+++ Records supplied +++

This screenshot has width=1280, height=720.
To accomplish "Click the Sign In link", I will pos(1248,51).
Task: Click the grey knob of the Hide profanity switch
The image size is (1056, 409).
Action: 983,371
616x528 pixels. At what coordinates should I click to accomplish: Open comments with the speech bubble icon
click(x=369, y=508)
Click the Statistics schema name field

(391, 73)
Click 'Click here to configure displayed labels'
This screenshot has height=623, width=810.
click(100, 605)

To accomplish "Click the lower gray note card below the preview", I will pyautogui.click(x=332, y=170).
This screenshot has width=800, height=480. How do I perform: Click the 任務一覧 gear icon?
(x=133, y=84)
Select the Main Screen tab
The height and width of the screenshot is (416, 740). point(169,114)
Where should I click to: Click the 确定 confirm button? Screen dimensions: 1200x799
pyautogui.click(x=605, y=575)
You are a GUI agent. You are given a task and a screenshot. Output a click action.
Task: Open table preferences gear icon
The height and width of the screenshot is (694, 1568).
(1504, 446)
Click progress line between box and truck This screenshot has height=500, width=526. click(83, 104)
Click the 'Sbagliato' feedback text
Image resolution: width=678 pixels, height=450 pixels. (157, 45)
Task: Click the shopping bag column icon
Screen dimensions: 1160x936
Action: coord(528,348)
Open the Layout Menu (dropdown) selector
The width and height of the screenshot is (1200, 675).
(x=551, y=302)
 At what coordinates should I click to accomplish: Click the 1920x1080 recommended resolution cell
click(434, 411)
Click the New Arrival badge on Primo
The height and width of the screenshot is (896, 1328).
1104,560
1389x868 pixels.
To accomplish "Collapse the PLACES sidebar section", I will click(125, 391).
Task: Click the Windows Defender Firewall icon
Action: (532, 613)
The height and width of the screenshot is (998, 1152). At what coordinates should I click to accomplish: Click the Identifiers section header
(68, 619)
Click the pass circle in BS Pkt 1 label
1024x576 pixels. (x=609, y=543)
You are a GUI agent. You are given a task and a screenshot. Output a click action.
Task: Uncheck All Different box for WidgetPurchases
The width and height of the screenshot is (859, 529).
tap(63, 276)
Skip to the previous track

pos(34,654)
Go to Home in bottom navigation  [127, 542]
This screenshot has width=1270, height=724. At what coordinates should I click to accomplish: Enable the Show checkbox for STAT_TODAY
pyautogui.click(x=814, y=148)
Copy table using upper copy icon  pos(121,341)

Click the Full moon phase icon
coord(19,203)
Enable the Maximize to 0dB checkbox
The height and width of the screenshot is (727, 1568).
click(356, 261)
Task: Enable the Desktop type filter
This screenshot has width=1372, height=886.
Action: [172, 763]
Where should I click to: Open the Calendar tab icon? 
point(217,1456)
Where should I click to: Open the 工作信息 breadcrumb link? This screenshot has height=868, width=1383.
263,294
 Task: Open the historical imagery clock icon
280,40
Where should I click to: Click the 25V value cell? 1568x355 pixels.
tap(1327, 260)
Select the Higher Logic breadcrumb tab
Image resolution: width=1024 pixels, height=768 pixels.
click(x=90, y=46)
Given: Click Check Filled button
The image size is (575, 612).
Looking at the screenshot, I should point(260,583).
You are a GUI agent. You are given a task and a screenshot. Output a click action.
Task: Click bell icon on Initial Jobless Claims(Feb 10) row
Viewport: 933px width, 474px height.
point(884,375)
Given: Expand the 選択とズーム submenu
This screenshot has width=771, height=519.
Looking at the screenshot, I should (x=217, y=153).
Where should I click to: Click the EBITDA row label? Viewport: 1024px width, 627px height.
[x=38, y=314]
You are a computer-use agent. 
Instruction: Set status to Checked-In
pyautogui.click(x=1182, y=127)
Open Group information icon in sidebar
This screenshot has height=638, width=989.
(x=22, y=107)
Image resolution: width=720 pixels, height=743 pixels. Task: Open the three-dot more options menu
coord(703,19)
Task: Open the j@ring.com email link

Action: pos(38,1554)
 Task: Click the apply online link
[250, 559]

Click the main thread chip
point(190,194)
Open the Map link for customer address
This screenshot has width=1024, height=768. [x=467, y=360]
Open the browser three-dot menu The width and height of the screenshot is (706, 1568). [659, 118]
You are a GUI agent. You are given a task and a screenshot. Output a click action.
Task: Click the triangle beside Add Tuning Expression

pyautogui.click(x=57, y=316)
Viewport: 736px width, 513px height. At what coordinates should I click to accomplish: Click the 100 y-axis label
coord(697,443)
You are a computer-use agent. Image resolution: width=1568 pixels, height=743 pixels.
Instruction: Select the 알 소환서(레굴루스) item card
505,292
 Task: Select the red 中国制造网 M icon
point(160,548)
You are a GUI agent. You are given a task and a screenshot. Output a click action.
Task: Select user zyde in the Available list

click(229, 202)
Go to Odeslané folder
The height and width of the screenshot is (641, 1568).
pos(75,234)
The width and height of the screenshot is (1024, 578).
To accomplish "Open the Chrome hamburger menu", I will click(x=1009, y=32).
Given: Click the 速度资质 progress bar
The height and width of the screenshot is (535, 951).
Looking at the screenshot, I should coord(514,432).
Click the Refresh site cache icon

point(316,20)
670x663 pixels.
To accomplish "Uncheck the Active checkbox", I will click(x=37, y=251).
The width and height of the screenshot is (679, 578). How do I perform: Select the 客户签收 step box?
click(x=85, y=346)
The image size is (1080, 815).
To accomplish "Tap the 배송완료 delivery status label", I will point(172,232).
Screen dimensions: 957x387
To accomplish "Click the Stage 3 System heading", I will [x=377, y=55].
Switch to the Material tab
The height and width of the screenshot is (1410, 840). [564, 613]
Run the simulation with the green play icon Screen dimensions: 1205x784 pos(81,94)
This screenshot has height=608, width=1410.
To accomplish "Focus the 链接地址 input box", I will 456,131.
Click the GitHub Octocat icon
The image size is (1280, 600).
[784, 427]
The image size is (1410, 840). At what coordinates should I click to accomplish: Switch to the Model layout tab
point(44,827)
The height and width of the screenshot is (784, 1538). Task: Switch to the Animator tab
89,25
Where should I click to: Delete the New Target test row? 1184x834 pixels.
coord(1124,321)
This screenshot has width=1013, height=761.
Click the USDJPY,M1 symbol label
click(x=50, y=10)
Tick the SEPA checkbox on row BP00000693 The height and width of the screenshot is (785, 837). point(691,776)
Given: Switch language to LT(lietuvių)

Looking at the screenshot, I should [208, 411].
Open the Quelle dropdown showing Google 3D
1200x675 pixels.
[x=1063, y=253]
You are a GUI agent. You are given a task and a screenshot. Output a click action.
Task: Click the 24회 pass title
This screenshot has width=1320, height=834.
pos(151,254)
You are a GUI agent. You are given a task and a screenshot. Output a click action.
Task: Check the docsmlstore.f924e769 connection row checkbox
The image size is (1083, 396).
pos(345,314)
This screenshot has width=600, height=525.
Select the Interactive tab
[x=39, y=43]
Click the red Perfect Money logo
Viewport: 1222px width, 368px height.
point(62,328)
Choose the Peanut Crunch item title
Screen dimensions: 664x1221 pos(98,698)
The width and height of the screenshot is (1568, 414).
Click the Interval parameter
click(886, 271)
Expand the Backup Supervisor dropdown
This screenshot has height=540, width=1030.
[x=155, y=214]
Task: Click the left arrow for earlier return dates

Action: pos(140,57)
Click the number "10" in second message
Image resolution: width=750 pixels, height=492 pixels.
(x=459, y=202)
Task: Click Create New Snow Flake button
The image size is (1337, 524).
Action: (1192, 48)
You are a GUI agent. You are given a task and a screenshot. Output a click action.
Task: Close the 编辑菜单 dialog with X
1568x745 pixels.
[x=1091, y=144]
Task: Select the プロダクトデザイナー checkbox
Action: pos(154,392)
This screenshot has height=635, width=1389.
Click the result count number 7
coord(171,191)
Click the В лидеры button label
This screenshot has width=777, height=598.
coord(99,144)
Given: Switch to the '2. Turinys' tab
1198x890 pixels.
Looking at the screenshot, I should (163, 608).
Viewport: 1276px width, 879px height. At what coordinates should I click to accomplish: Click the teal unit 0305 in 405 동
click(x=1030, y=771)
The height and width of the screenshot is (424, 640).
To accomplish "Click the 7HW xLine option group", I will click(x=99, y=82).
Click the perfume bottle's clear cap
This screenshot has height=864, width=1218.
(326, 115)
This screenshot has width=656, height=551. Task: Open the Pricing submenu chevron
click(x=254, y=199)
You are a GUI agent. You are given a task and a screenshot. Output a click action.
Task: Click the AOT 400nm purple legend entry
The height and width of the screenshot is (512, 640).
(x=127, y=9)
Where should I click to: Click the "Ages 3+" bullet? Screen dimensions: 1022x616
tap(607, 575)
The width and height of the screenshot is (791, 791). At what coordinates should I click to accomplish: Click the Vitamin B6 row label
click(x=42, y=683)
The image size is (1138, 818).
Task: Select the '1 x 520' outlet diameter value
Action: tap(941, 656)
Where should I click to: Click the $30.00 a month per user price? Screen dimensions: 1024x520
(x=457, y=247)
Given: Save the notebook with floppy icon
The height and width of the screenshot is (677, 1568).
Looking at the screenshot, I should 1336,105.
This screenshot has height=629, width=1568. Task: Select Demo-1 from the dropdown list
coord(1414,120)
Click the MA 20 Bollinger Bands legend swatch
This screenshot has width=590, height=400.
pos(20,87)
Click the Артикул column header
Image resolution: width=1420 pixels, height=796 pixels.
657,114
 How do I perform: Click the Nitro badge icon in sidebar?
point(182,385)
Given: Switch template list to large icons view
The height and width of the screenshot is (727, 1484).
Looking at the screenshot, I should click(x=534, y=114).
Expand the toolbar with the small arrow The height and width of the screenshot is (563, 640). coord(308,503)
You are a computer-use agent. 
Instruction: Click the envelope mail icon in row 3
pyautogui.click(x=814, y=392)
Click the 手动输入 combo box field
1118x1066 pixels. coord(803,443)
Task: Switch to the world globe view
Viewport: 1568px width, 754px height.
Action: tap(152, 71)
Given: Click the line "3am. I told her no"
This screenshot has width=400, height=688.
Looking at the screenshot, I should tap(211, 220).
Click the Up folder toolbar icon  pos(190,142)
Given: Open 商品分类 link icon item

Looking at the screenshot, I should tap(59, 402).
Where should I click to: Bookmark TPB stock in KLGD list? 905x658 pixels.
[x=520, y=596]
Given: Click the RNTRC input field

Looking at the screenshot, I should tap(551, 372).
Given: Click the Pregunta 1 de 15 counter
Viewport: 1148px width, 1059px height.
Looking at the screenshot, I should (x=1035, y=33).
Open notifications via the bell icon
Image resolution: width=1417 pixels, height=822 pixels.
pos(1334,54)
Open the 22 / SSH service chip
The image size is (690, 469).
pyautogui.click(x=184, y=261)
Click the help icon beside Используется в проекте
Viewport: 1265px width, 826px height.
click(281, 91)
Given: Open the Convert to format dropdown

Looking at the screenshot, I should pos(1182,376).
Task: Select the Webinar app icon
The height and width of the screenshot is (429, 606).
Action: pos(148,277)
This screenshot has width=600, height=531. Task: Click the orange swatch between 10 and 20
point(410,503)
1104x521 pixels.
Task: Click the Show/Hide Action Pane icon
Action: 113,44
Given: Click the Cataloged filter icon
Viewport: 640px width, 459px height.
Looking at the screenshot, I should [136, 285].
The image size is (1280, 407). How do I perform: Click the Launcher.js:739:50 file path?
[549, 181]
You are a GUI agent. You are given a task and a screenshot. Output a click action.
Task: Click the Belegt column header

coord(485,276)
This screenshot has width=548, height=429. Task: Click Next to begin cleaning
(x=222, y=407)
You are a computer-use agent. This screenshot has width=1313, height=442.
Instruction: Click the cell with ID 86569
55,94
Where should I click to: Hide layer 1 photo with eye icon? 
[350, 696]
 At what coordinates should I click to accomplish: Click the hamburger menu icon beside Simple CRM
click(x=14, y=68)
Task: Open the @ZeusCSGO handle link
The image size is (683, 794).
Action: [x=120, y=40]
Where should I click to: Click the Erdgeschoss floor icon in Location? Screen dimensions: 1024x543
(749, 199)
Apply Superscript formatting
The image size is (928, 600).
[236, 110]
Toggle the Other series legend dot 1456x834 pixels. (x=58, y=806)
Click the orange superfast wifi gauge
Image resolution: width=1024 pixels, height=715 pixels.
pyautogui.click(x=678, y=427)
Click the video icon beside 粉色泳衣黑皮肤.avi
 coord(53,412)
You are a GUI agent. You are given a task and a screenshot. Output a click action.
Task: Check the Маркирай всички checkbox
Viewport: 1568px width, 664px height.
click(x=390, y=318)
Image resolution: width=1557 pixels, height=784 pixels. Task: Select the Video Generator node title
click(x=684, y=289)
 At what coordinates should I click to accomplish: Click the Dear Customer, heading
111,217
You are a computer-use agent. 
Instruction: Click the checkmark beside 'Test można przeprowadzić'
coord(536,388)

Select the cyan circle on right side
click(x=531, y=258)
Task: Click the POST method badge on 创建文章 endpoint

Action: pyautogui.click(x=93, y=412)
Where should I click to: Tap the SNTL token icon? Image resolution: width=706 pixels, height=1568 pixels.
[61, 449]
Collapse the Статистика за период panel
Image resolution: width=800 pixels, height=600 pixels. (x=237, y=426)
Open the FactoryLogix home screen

+++

◆ Your goal
Lines in the listing above that contain the word "progress" must be copied; leave out the rest.

◆ Task response
Click progress line between box and truck This screenshot has height=500, width=526. click(83, 104)
Given: Click the 速度资质 progress bar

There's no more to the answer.